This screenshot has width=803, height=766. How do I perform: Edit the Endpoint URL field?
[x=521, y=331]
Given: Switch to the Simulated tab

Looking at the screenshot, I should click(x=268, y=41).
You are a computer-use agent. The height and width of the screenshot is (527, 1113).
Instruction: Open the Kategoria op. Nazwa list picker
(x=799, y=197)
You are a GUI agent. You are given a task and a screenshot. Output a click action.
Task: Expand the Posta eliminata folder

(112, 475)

...

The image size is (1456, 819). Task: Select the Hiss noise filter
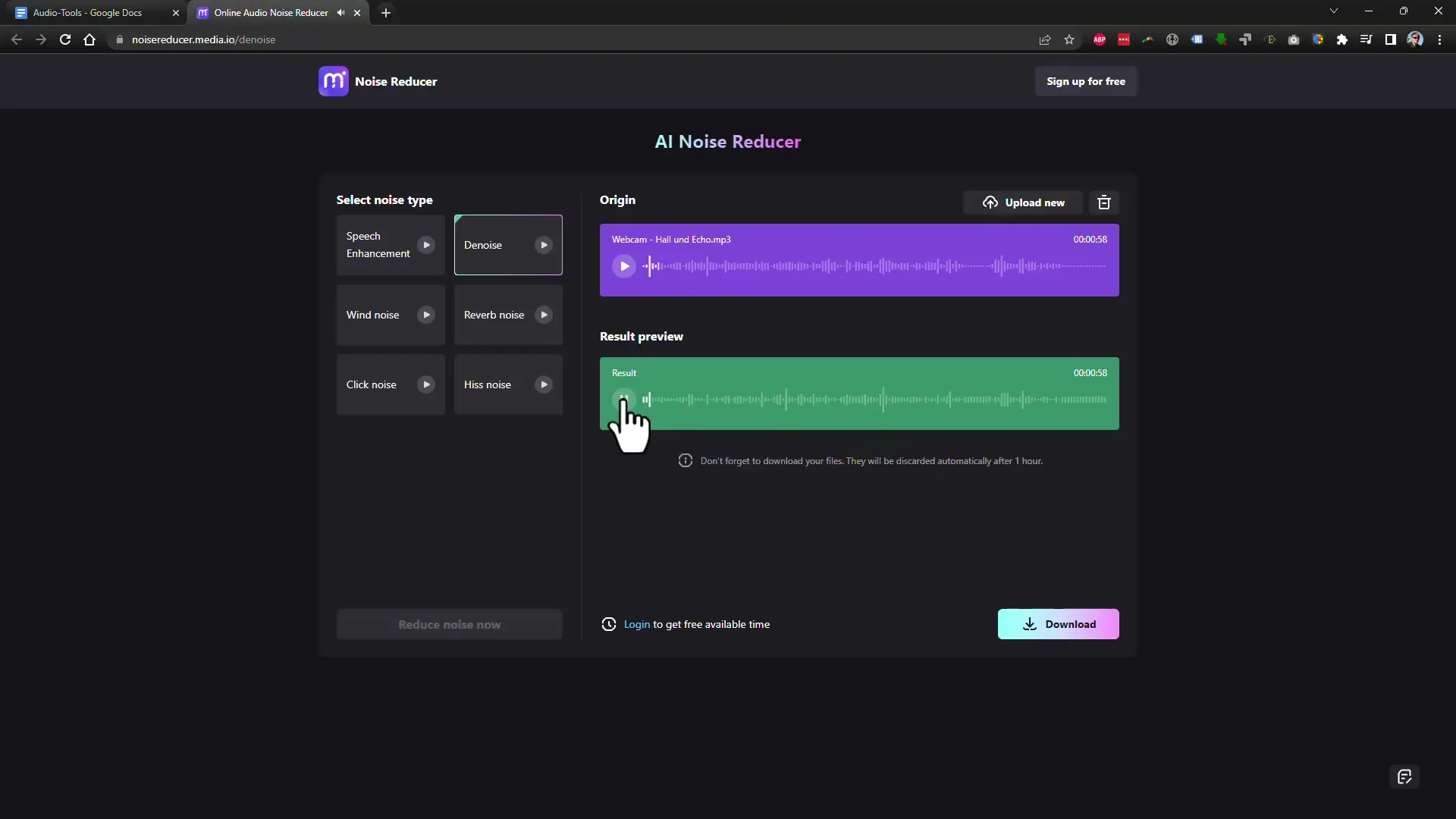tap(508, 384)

--

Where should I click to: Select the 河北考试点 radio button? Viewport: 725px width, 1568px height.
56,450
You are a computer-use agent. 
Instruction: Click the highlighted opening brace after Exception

■ Prompt ■
Take from the material above every line that includes the word "agent".

■ Task solution ■
You are a computer-use agent. The height and width of the screenshot is (527, 1113).
You are a GUI agent. You are given a task and a screenshot. Output a click action.
You are a computer-use agent. 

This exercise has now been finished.